Self-administration apparatus

The experimental sessions were conducted in standard operant conditioning chambers that were located inside ventilated, sound-attenuating cubicles (Med Associates, St. Albans, VT, USA). The chambers were equipped with two retractable response levers on one side panel, a 28-V white light above each lever, and a red house light on top of the chambers. Between the two levers was a food pellet receptacle. Intravenous nicotine injections were delivered by a drug delivery system with a syringe pump (model PHM100-10 rpm, Med Associates). Experimental events and data collection were automatically controlled by an interfaced computer and software (Med-PC version IV, Med Associates).

Lever-press training

To facilitate operant responding for nicotine self-administration (see below), the rats underwent lever-press training. One day after beginning the food-restriction regimen, the rats were placed in the experimental chambers, and the training sessions began with introduction of the levers. Responding on the active lever was rewarded with the delivery of a food pellet (45 mg). The sessions lasted 1 h, with a maximum delivery of 45 food pellets on a fixed-ratio 1 (FR1) schedule of reinforcement. After the rats learned to respond, the reinforcement schedule was increased to FR5. Training ended after the rats earned 45 food pellets on the FR5 schedule. Successful lever-press training with food pellets was achieved within 2–5 sessions.

Surgery

Intravenous catheterization was performed after food training. The rats were anesthetized with isoflurane (1–3% in 95% O2 and 5% CO2). An indwelling catheter was inserted in the right external jugular vein. The catheters were constructed with a 15 cm piece of Silastic tubing (0.3 mm inner diameter, 0.64 mm outer diameter; Dow Corning Corporation, Midland, MI, USA) that was attached to a 22-gauge stainless-steel guide cannula. The guide cannula was bent and molded onto a tissue-compatible polypropylene mesh (Davol, Warwick, RI, USA) with dental cement to form the catheter base. Through an incision on the rat’s back, the catheter base was anchored beneath the skin at the level of the scapulae, and the catheter passed subcutaneously to the ventral lower neck region and was inserted into the right jugular vein (3.5 cm). The animals were allowed at least 7 days to recover from surgery. During the recovery period, the catheters were flushed daily with 0.1 ml of sterile saline that contained heparin (30 U/ml) and gentamicin (40 mg/ml) to maintain catheter patency and prevent infection. Thereafter, the catheters were flushed with heparinized saline before and after the experimental sessions. On weekends when no experimental session was performed, the catheters were flushed once a day.

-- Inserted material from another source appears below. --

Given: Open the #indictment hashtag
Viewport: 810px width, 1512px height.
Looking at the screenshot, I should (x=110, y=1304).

Nicotine self-administration training

After recovering from intravenous catheterization surgery, the rats underwent nicotine self-administration training sessions. In the daily 1-h sessions, the rats were placed in the operant conditioning chambers and connected to the intravenous drug infusion system. The sessions began with extension of the two levers and illumination of the red house light. Once the responses on the active lever reached the FR requirement, an intravenous infusion of nicotine (0.03 mg/kg, free base) was delivered in a volume of about 0.1 ml over approximately 1 s, depending on the rat’s body weight. Each nicotine infusion was accompanied by the presentation of auditory/visual stimuli that consisted of a 5-s tone and 20-s illumination of the light above the active lever. The stimuli signaled a 20-s timeout period following each nicotine infusion, during which time responses were recorded but not reinforced. An FR1 schedule was used for days 1–5. An FR2 schedule was used for days 6–8. An FR5 schedule was used for the remaining days of the experiments. Throughout the experiments, responses on the inactive lever were recorded but had no programmed consequences. All of the rats underwent 20 daily training sessions prior to the tests (described below).

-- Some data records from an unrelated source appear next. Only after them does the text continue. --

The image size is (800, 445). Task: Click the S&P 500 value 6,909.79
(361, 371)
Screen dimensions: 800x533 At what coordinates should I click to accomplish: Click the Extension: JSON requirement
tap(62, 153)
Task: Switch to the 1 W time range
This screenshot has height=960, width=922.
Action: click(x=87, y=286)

Test 1: Nicotine dose-response function to maintain self-administration behavior

After establishing stable nicotine self-administration at 0.03 mg/kg/infusion, the rats were divided into four groups in a pseudorandom manner (n = 9–10 per group), based on similar lever responses that were emitted in the last three sessions of the self-administration training phase. In the subsequent 10 test sessions, rats in the different groups were provided nicotine at respectively different doses. One group of rats remained on 0.03 mg/kg/infusion of nicotine, whereas rats in the other three groups were allowed to self-administer nicotine at 0.0075, 0.015, or 0.06 mg/kg/infusion. The purpose of Test 1 was to establish nicotine dose-response functions that supported self-administration behavior in preparation for the subsequent menthol tests (described below in Test 2).

Test 2: Effect of menthol on nicotine self-administration dose-response curve

Following the 10 days of Test 1, the effects of menthol on nicotine self-administration were examined in two sessions. In these tests, rats in the four groups continued to self-administer nicotine at their respective doses. However, 5 min prior to the first test session, half of the rats in each group received an intraperitoneal injection of 5 mg/kg menthol, whereas the other half received vehicle (50% DMSO in deionized water) in a volume of 1 ml/kg. In the second test session, the order of menthol and vehicle administration was reversed. The two test sessions were separated by one nontreatment session. The menthol dose of 5 mg/kg was selected because it is approximately equivalent to the daily amount of menthol that is administered by moderate to heavy smokers (Ai et al. 2015; Best 1993; Celebucki et al. 2005; Kreslake et al. 2008).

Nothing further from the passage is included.